I think they will need to have a wider memory bus, maybe higher clocked ram chips aswell, to get it up to the 176GB/s theoretical max. It could also require a redisigned memory controller, which means a new APU.

I could see them keeping a 500GB hard drive as long as its meaningfully cheaper than a 1TB one. Maybe 2 skus with both options.

Memory bandwidth is controlled by the size of the bus and the clock rate. The bus size isn't changing and the flock rate doesn't have to either so bandwidth isn't going to be affected.

All this means is that instead of having 16 x 512Mb chips in a clamshell config (8 on each side of the board) they could have 8x1GB (4 on each side of the board) which would reduce space taken up by memory on the board by 4 times. 

Anyways, I don't see a slim PS4 being released till 2017. Especially when considering that a slim XB1 will basically bring it down to PS4 size. But when we do have a slim PS4 I expect we will get PS2 level of slimness. 


For that to be true, each new 1GB chip will have to physically have twice as much bandwidth going to itself compared to 512MB chips.
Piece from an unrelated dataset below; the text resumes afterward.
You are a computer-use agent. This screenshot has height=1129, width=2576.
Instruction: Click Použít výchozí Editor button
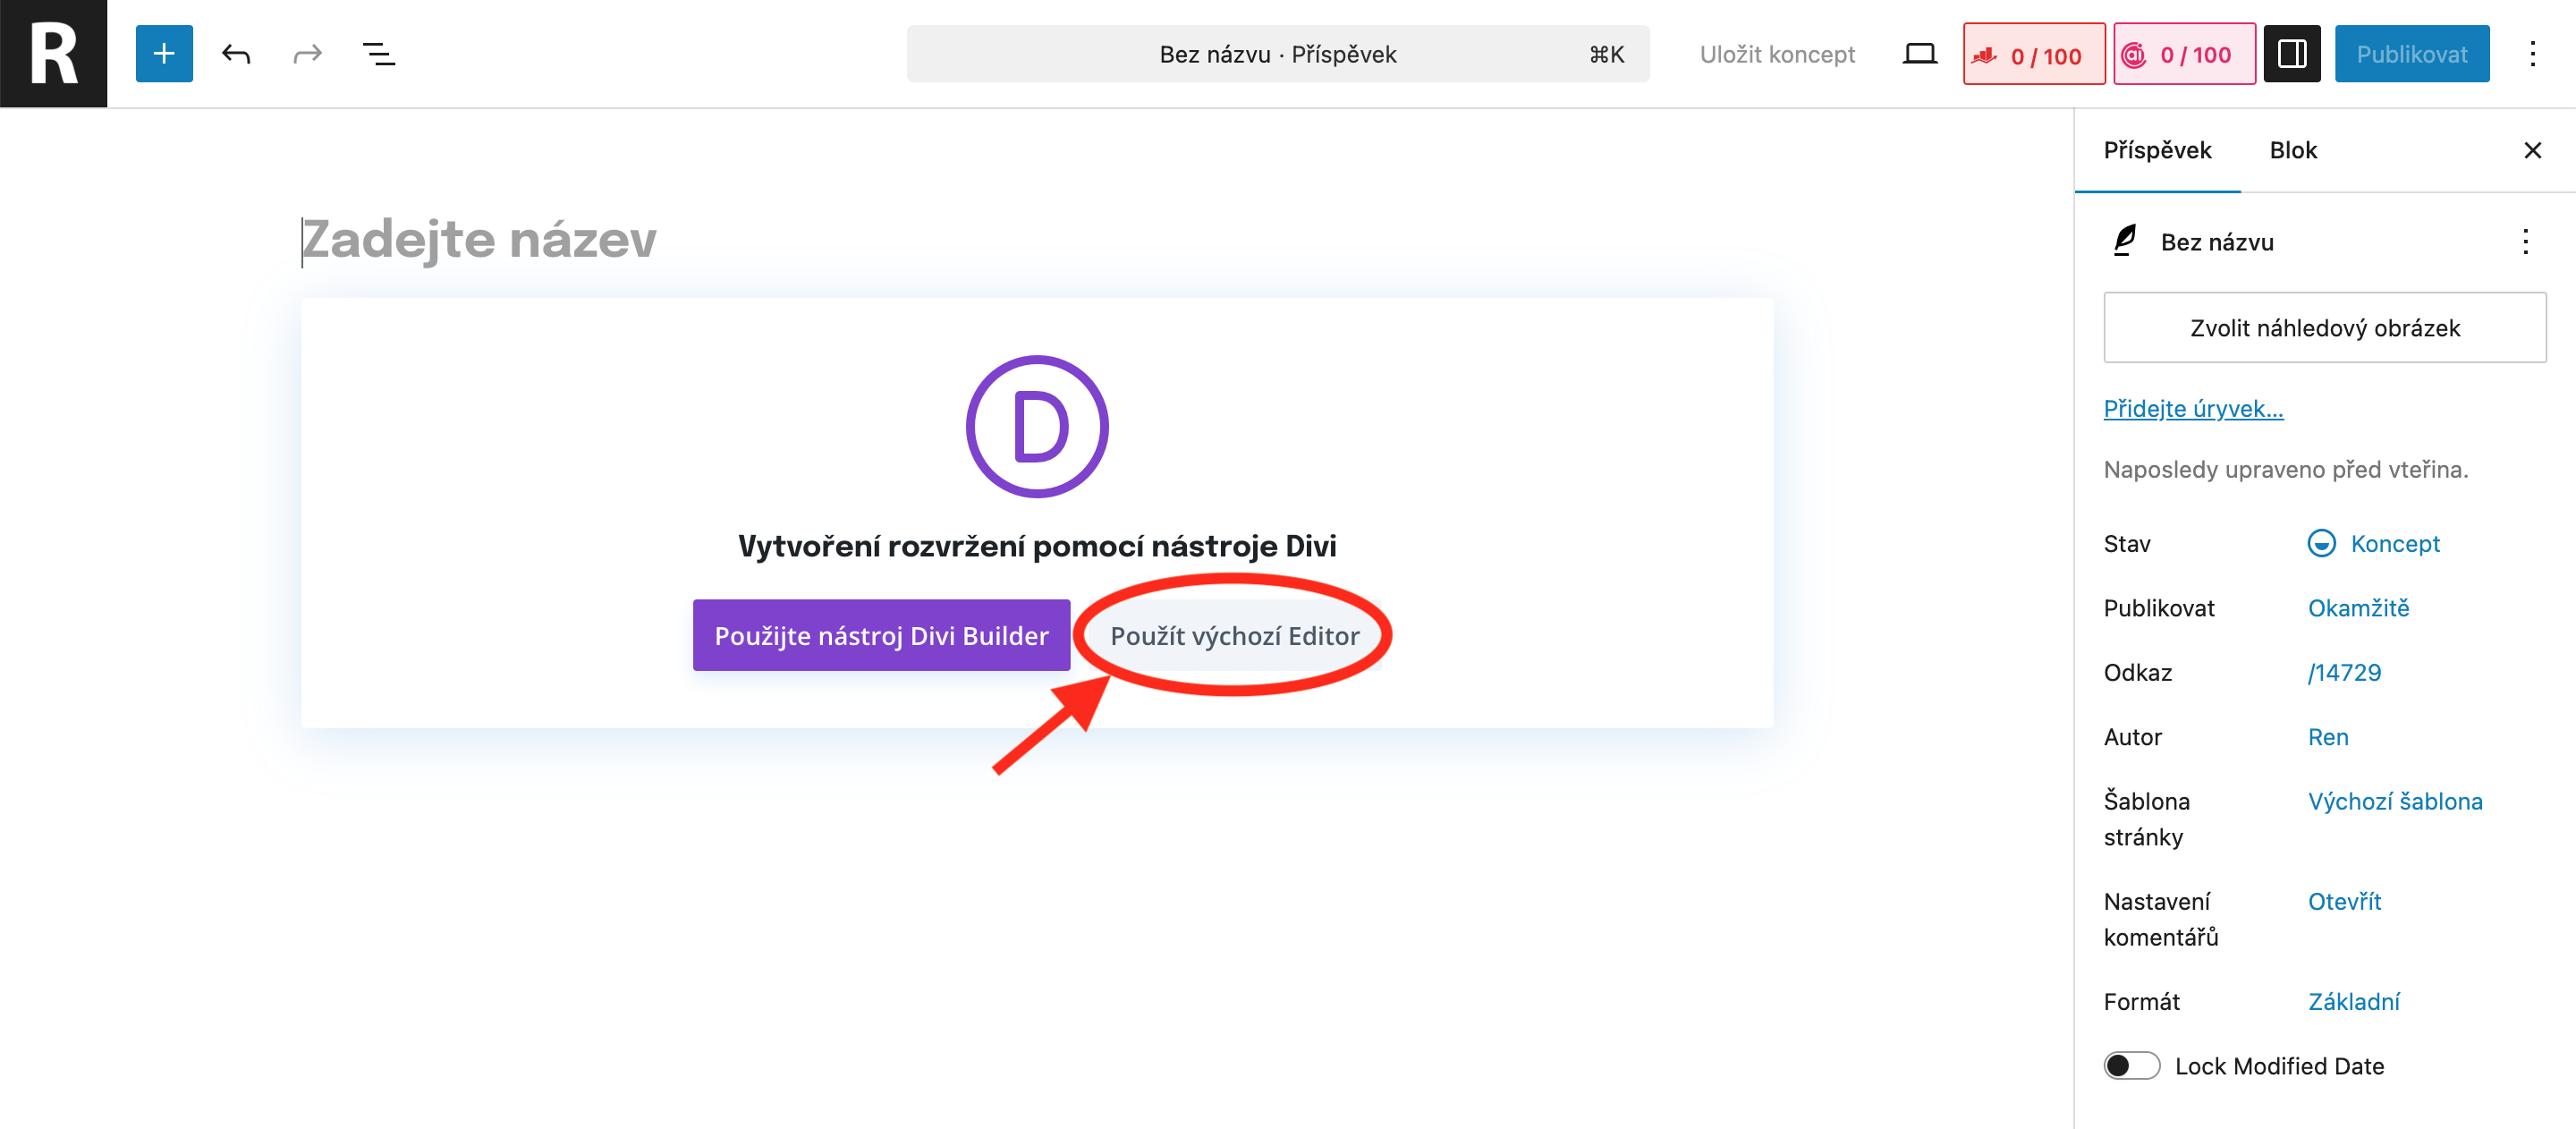1234,636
Its the same reason why PC gamers would rather have 2x 4GB sticks of DDR3 than 1x 8GB.

Do you see where I'm coming from? Could require a substantial PCB redesign considering PS4 has 3D/pseudo-stacked RAM (half of the chips on one side of the board, the other half the other side.


The new chips can process up to 32GB/s per chip, 1GB/s per pin (8 Gbps per pin), as the article says 2 chips can process up to 64GB/s, PS4 would have 8 chips, each chip would only need to handle 22GB/s, that's well within the capabilities per chip and it fits perfectly with PS4's 176GB/s.

The chips are perfectly capable of handling the bandwidth load that would be required of them.

 

Like GDDR5 DDR3's bandwidth increases as you add more pins, 2x4GB sticks don't offer more bandwidth than a 8GB stick, provided you're using the same spec per pin and the same amount of pins per chip.

As for the motherboard, a substantial redesign isn't necessary, just a potential increase of bandwidth in the channels used for RAM and no need to etch so many pathways for RAM chips on the motherboard.

TBH this increase in chip density was probably known by Sony already, because they plan out the console's design based on the roadmaps of their tech providers, likely already accounted for potential obvious changes that would need to be made throughout the console's lifecycle, like RAM chip count.